Ma difende la Costituzione. E dove può la decenza. Davanti a Previti ministro della Giustizia del primo governo Berlusconi è tranciante “Qui quel nome non passa, per senso etico”. Rifiuta le elezioni anticipate reclamate dopo la caduta per mano di Bossi. Dà vita ad un secondo governo tecnico, affidato a Dini .

Per sette anni difende il Parlamento e i giudici, osteggia D’Alema, che s’imbarca nella Bicamerale scendendo a patti con Mr. B. e infine rovescia Prodi per prenderne il posto, con la valida collaborazione di Fausto Bertinotti.

Quello a guida D’Alema è l’ultimo governo Scalfaro.

Nel 1999 quando finalmente termina quella che definirà la “spaventosa e solitaria traversata” se ne andrà senza rammarichi, e senza desideri di rielezione.

Ha fatto il suo dovere fino in fondo.

Un settennato in pillole

Il 19 luglio 1992 a Palermo, in Via D’Amelio, alle ore 17.58 il giudice Paolo Borsellino e i cinque agenti della scorta vengono uccisi da un’autobomba. Fuori fa caldo. Io sto passando davanti alla tv quando parte l’edizione straordinaria del tg1. Credo di non aver mai avuto così freddo in un pomeriggio d’estate

Il 26 luglio 1993 la Democrazia Cristiana, la grande Balena Bianca, il partito che dal dopoguerra ha ininterrottamente regnato sull’Italia, piegata dagli scandali decide il suo formale scioglimento per dare vita al Partito Popolare Italiano

Il 27-28 marzo 1994 lo schieramento di centro-destra guidato da Silvio Berlusconi vince le elezioni sconfiggendo il centro-sinistra dei Progressisti. Come molti, la prendo con classe. E mi metto dignitosamente a piangere.

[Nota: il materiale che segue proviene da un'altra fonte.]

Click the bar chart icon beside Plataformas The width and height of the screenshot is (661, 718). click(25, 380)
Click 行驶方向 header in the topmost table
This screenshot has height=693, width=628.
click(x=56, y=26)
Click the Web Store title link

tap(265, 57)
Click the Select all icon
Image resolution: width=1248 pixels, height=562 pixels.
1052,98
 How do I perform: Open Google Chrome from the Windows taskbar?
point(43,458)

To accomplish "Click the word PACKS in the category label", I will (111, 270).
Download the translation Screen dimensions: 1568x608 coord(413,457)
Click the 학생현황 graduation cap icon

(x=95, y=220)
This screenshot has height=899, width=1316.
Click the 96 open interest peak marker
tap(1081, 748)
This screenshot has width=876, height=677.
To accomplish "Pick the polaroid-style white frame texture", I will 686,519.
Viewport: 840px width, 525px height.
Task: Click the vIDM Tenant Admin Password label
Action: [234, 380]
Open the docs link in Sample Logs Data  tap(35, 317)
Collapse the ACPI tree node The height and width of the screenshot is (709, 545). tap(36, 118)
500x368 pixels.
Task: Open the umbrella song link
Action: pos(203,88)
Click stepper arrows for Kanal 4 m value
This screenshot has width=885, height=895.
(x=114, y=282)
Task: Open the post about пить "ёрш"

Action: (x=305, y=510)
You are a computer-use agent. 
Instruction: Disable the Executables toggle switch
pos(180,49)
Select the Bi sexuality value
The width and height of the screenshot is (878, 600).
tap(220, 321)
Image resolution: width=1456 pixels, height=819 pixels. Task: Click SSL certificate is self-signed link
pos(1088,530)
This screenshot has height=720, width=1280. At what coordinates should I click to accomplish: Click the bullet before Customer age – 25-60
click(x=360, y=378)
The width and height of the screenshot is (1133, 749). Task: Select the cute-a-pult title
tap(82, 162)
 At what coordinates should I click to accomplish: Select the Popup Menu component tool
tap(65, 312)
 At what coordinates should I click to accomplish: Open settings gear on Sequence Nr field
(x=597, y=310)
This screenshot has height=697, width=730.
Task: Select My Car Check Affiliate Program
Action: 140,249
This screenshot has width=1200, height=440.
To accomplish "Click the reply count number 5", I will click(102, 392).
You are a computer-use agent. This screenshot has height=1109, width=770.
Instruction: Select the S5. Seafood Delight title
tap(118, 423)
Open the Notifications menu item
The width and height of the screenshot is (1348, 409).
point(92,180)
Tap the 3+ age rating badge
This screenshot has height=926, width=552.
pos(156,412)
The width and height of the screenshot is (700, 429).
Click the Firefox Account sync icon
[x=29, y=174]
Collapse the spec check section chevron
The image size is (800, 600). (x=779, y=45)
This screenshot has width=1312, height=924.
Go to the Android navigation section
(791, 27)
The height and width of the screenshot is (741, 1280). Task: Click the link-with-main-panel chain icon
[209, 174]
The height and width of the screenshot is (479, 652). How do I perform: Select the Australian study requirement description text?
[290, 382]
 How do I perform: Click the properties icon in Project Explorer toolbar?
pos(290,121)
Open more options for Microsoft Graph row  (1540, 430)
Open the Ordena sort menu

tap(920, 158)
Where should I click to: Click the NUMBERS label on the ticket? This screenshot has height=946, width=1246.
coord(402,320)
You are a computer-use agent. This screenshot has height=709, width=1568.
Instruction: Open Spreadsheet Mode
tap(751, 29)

L’11 luglio 1995 militari serbobosniaci entrano nell’enclave di Srebrenica, e deportano e trucidano circa 7000 bosniaci musulmani: è il cosiddetto massacro di Srebrenica

Il 26 settembre 1996 dopo un lungo assedio i talebani conquistano Kabul. A nessuno potrebbe importare di meno. Impareremo a conoscerli

Il 9 ottobre 1997 lo scrittore, attore e regista italiano Dario Fo viene insignito del Premio Nobel per la letteratura. Un giullare sul tetto del mondo.

Il 7 agosto 1998 Le ambasciate americane di Dar es Salaam (Tanzania) e Nairobi (Kenia) sono colpite da attacchi terroristici di gruppi legati a Osama Bin Laden: 224 morti, oltre 4.500 feriti. Sentiremo ancora parlare di Al Qaeda e del suo leader

Il 1º gennaio 1999 Nasce ufficialmente l’Euro, la nuova moneta europea. Il 1º gennaio 2002 sostituirà le valute dei paesi che vi hanno aderito. Le nostre vite cambieranno.